Ah, fall. A new school year, and a new class on my way to finish this darn degree of mine. This semester I’m taking “Statistical Analysis of Genomics Data”, and the whole first was dedicated to discussing reproducible research. As you can imagine, I was psyched. I’ve talked quite a bit about reproducible research, but genomics data has some twists I hadn’t previously considered.  In addition to all the usual replication issues, here are a few issues that come up when you try to replicate genomics studies:

  1. Different definitions of “raw data” In the paper “Repeatability of published microarray gene expression analyses” John Ioannidis et al attempted to reproduce one figure from 18 different papers that used microarray data. They succeeded on 2 of them. The number one reason for failure to replicate? Not being able to access the raw data that was used. In most cases the data had been deposited (as required by the journal) but it had not really been reviewed to see if it was just summary data or even particularly identifiable. Six out of 18 research groups had deposited data that you couldn’t even attempt to use, and other groups had data so raw it was basically useless. Makes me shudder just to think about it.
  2. Large and unwieldy data files Even in papers where the data was available, it was not always useable. Ioannidis et al had trouble reproducing the about 8 papers due to unclear data decisions. Essentially the files and data were there, but they couldn’t figure out how someone actually had waded through them to produce the results they got. To give you a picture of how big these data files are, my first homework for this class required a “practice” file that was 20689×37….or almost 800,000 data points. Unless that data is very well labeled, you will have trouble recreating what someone else did.
  3. Non-reproducible workflow Anyone who’s ever attempted to tame an unweildy data set knows it’s a trek and a half. I swear to god I have actually emerged from my office sweating after one of those bouts. That’s not so terrible, but what can kick it to the seventh circle of hell is finding out there was an error in the data set and now you have to redo the whole thing. In 8 of the papers Ioannidis et al looked at, they couldn’t figure out what the authors actually did to generate their figures. Turns out, sometimes authors can’t figure out what they did to generate their figures….which is why we end up with videos like this:

    All that copy/pasting and messing around is just ASKING for an error.

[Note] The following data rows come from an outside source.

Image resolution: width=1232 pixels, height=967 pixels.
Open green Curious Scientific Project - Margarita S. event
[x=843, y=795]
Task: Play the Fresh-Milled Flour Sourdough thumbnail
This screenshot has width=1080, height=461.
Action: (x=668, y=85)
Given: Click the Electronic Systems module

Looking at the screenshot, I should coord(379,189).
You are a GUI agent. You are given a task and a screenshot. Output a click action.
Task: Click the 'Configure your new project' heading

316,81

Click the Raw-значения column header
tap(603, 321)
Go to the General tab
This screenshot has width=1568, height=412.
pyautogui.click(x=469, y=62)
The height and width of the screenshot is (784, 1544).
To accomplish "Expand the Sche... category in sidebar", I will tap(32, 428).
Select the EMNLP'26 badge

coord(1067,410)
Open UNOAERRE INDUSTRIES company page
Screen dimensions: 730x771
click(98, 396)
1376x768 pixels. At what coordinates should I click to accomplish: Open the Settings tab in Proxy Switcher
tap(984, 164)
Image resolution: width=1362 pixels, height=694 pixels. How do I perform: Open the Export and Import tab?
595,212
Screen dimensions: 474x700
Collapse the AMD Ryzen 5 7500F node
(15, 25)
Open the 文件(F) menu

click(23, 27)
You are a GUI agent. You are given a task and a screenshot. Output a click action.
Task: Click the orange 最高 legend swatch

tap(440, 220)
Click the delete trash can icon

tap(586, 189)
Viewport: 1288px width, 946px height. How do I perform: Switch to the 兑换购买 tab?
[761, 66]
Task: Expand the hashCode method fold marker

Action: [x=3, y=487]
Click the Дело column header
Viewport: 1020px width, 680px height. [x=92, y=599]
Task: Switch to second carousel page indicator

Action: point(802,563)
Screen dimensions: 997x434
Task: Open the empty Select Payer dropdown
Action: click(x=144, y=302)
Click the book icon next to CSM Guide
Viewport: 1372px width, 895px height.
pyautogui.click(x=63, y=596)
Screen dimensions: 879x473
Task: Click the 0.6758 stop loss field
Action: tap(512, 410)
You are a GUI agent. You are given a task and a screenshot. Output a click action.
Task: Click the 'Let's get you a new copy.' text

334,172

  4. Software version changes Another non-glamorous way things can get screwed up: you update your software part way through and the original stuff you wrote gets glitchy. This is an enormous headache if you notice it, and a huge issue if you don’t. 2 of the papers Ioannidis et al looked at didn’t include software version and couldn’t be reproduced. R is the most commonly used software for things like this and it’s open source, so updates aren’t always compatible with each other.
  5. Excel issues Okay, so you loaded your data, made a reproducible workflow, figured out your version of R, and now you are awesome right? Not necessarily. It turns out that Excel, one of the most standard computer programs on the planet, can seriously screw you up. In a recent paper, it was discovered that 20% of all genomics papers with Excel data files had inadvertently converted gene names to either dates or floating point numbers. This almost certainly means those renamed genes didn’t end up being included in the final research, but what effect that had is unknown. Sadly, the rate of this error is actually increasing by about 15%. Oof.

I am tempted to summarize all this by saying “Mo’ Data Mo’ Problems”, but…..no, actually, that sounds about right. Any time you can’t actually personally review all the data, you are putting your faith in computer systems and the organization of the files. Good organization is key, and it’s hard to focus on that when you’re wading through data files. Semper vigilans.